Scrp ora centrale unica di committenza, per i piccoli Comuni e senza costi in più
Scrp cambia mission e diventa centrale unica di committenza. E’ stato deciso nella riunione tenutasi mercoledì 5 aprile, nella quale sono stati convocati i sindaci la necessaria modifica allo statuto, che dovrà essere poi ratificata nei consigli comunali.
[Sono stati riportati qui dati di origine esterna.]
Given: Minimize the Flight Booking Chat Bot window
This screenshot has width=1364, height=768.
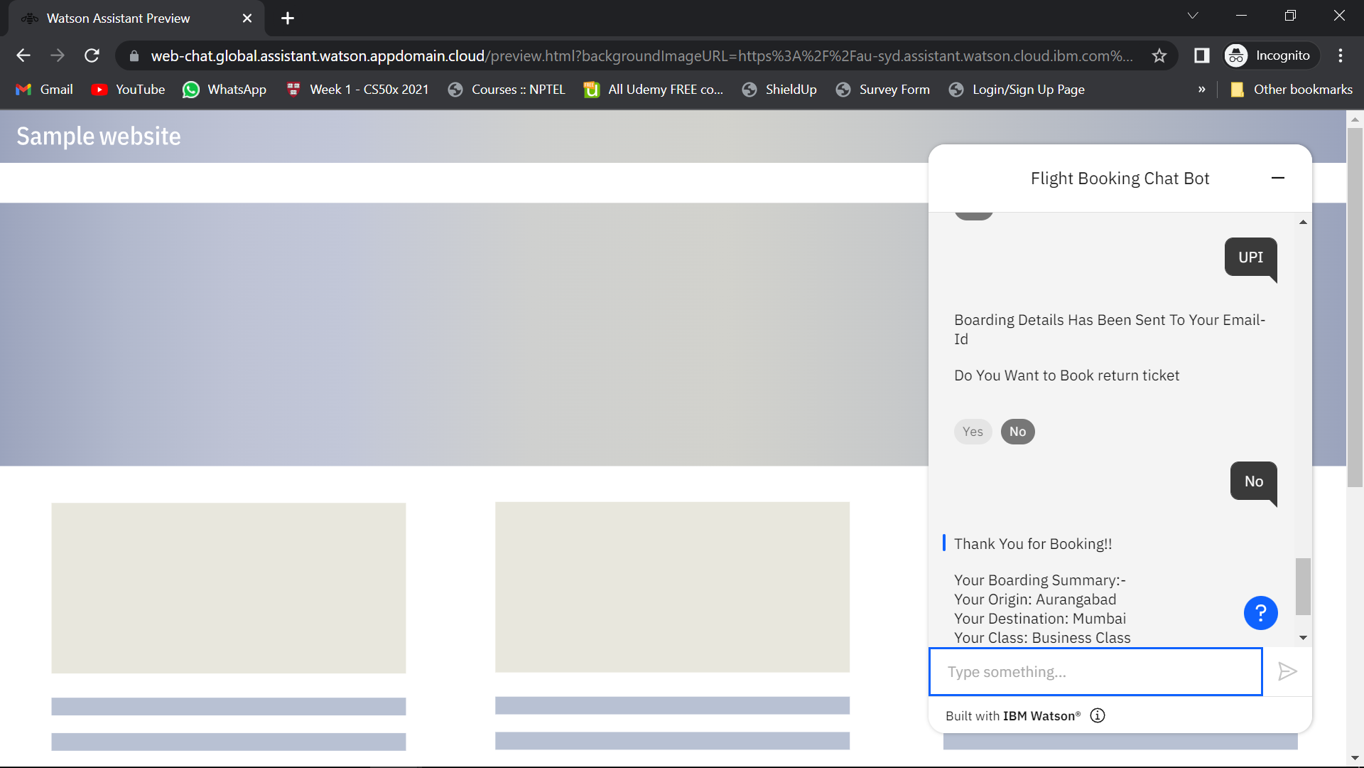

Un adeguamento in parte obbligato, quello dello statuto societario, in ottemperanza alla riforma Madia della pubblica amministrazione, ma anche voluto dai soci per via delle imposizioni del codice appalti, che al suo interno ora prevede dei vincoli per i Comuni. Come impone la nuova normativa, infatti, al di sopra di 40mila euro per appalti di servizi e di 150mila euro per appalti di lavori, gli enti locali non potranno più agire in autonomia. Una misura che, se penalizza soprattutto i Comuni più piccoli, al contempo li incentiva a unire le forze. Da qui, la decisione dei sindaci soci di Scrp di procedere a un cambiamento degli obiettivi societari della loro patrimoniale, già declinato nel mandato assembleare dello scorso luglio, che optano per darle la nuova veste di centrale unica di committenza, al momento non ancora presente sul territorio cremasco e, per i motivi di cui sopra, individuata come priorità per le loro esigenze. Grazie alla sua nuova funzione, Scrp potrà appaltare l’affidamento di servizi di interesse generale, economici e non; lavori e acquisizioni di beni e servizi.
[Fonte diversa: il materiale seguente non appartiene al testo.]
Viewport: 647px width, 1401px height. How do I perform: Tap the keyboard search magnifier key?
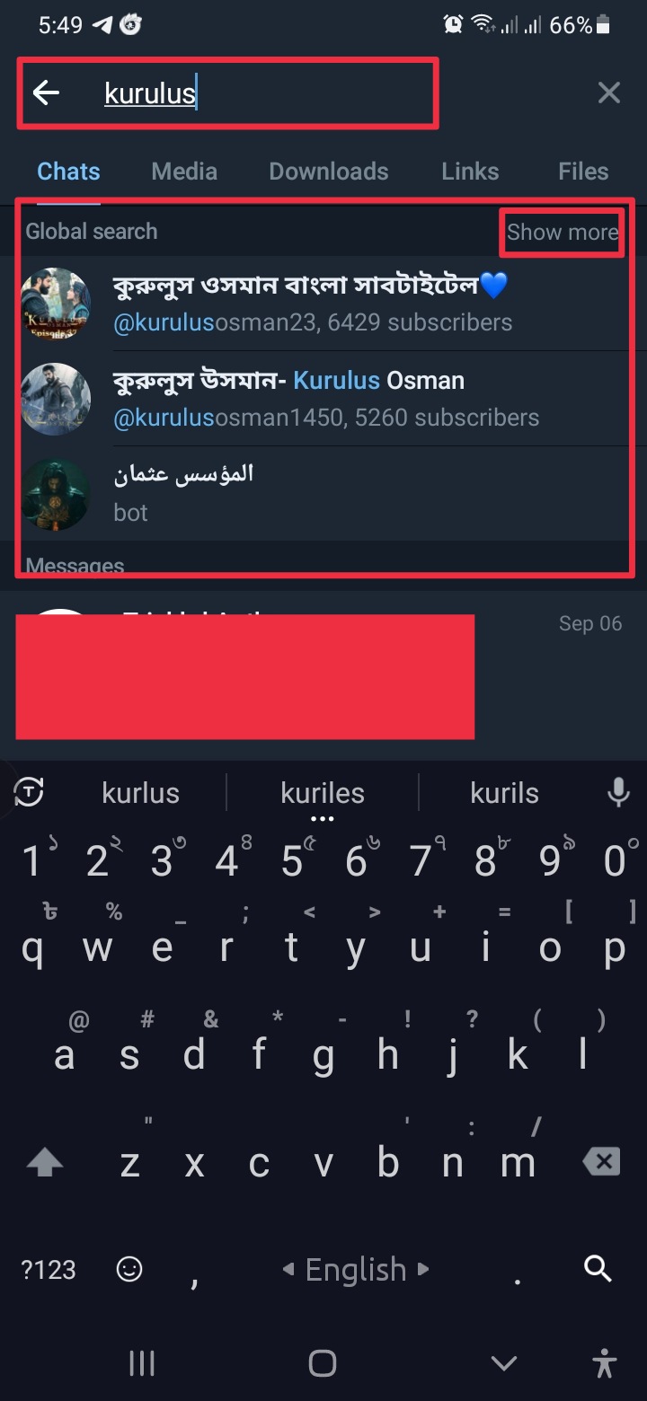598,1268
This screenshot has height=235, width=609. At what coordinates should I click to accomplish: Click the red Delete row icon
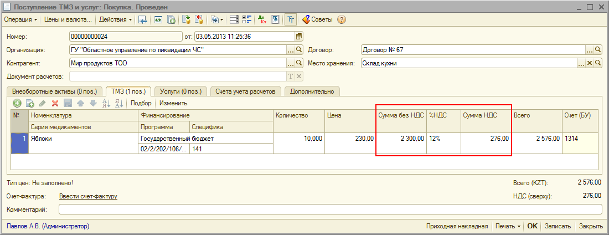(55, 103)
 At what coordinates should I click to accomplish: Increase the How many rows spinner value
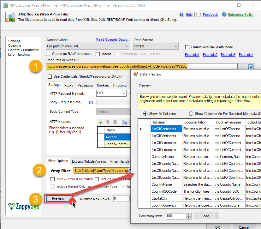pos(189,215)
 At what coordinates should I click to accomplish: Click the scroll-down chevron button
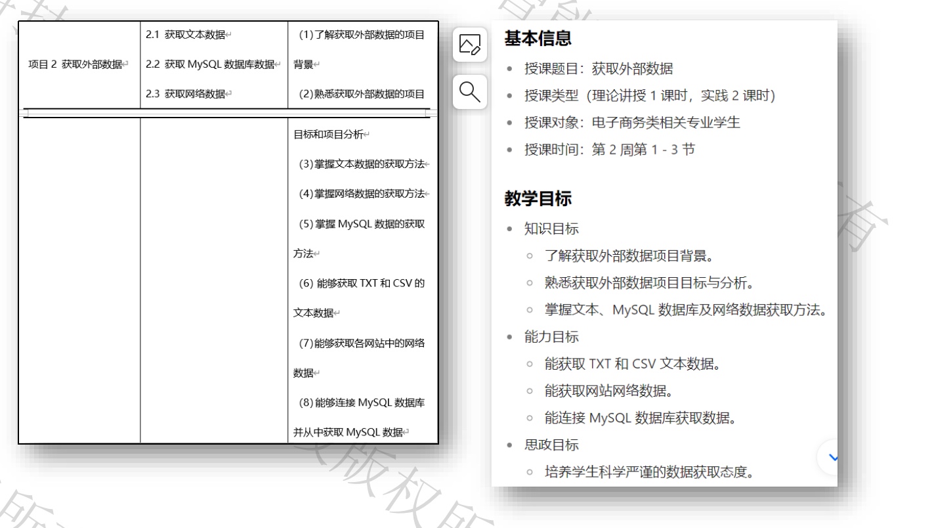832,457
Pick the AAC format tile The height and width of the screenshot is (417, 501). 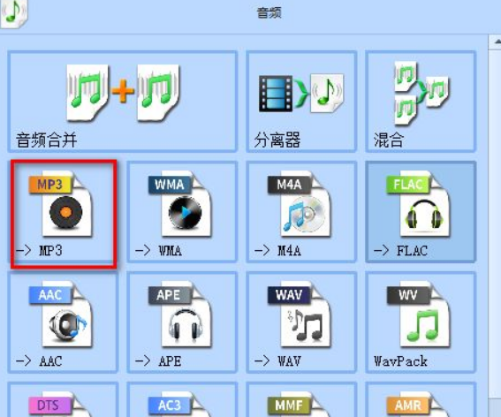tap(63, 322)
Con la modifica statutaria, vengono anche eliminate alcune attività dell’oggetto sociale, di fatto ormai superate da tempo che, secondo la nuova normativa, non potranno più essere esercitate da Scrp. Trattandosi di una modifica sostanziale del precedente indirizzo societario, i soci che lo volessero potranno esercitare il diritto di recesso. Inoltre, l’avere a propria disposizione Scrp come centrale unica di committenza, consentirà ai Comuni di gestire nei confini del proprio territorio tutte le fasi delle relative gare di appalto.
Infine, l’assemblea dei sindaci di ieri ha approvato anche un’altra modifica statutaria, riguardante le modalità di nomina del consiglio di amministrazione e le tipologie della governance. La modifica in questione, oltre che nel rispetto del nuovo dettame normativo, va nella direzione di valorizzare il peso delle minoranze, in quanto basterà il 17 per cento dei soci per poter presentare un rappresentante all’interno del cda.